# 2055? Is there such a thing?



## SmilingFury (Jul 2, 2013)

Hi everyone,
I recently ordered some tubing to use with a dankung I ordered. It reads that it is 2055. I have seen a ton of advertized 2550 but not this 2055. I ordered it as it seemed to be a thicker walled rubber thus able to shoot a heavier projectile. Is it possible that this was some sort of misprint? I included a photo of the packaging in case anyone is familiar with it. The description clearly says 2055 but it is the only one i have seen. Any info about it would be appreciated. Any positives and negatives on 2055 vs. 1850, 1742(etc) would be cool also. I know there must be some mistakes in this post but try and forgive a noob : ). Thanks


----------



## reset (Apr 13, 2013)

Ive seen 2055 on a Chinese website but have no experience with it. I use 1742 exclusively which i get direct from Dankung Sports.

Incidentally i noticed on another post by you that you ordered a Scorpion. Beware there are knockoffs of the true Dankung slingshots that are made with zinc in them although they advertise them as stainless steel. Many of the zinc ones have broken resulting in injuries to the users. If you bought direct from Dankung Sports you will be fine theres are real Stainless Steel.

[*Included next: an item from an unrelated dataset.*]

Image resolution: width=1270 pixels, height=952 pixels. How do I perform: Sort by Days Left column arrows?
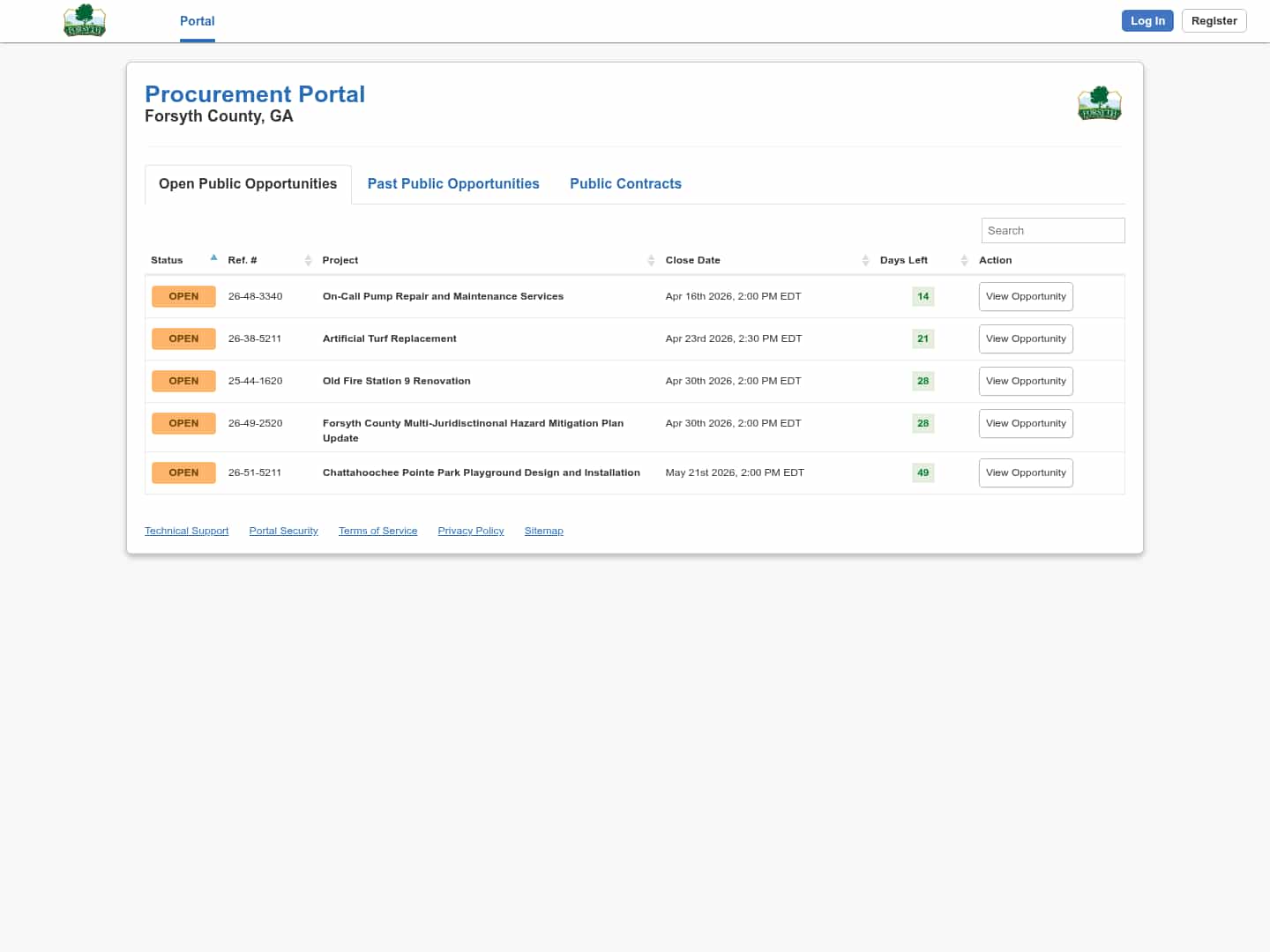[964, 260]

Welcome to the forum by the way..


----------



## libel (Jul 1, 2013)

The 2055 i've used was not very fast. Dual 1742 setups were better.


----------



## SmilingFury (Jul 2, 2013)

Thanks guys. Reset, how do I know if it is made of zinc if I bought it on amazon? (The scorpion that is)


----------



## reset (Apr 13, 2013)

SmilingFury said:


> Thanks guys. Reset, how do I know if it is made of zinc if I bought it on amazon? (The scorpion that is)


Im pretty certain a magnet wont stick with the high zinc content. Also ive read you can tell by the finish. It will likely have a plating on it rather than just a polished finish.

My recommendation is you do lots of reading on this forum and you will find pretty much everything you need to know. Ive not been on here long myself but i think ive read every thread from the start as far back as i could go before i spent too much money.

Hopefully others with more experience with Chinese slingers could jump in here. Keep an eye on this thread im sure others will speak up before the days over.


----------



## crazyslingshot (Dec 25, 2009)

SmilingFury said:


> Thanks guys. Reset, how do I know if it is made of zinc if I bought it on amazon? (The scorpion that is)


Have to say, majority 'dankung' at ebay and Amazon are zinc knockoffs.

Amazon now has been a platform where many vendors rather than Amazon itself are selling their own things as those at Ebay.

Hope this link helps

http://www.dankung.com/emart/b-classspecialplease-no-dangerous-zinc-alloy-slingshot-ezp-17.html


----------



## SmilingFury (Jul 2, 2013)

Thanks guys , i went to dankung and picked out an axe hunter that seemed to have what i am looking for as well as some tubing. I guess a few euros arent too bad of a price to pay on the knockoff. Live and learn. At least now i can take a hammer to the scorpion and see for sure...lol


----------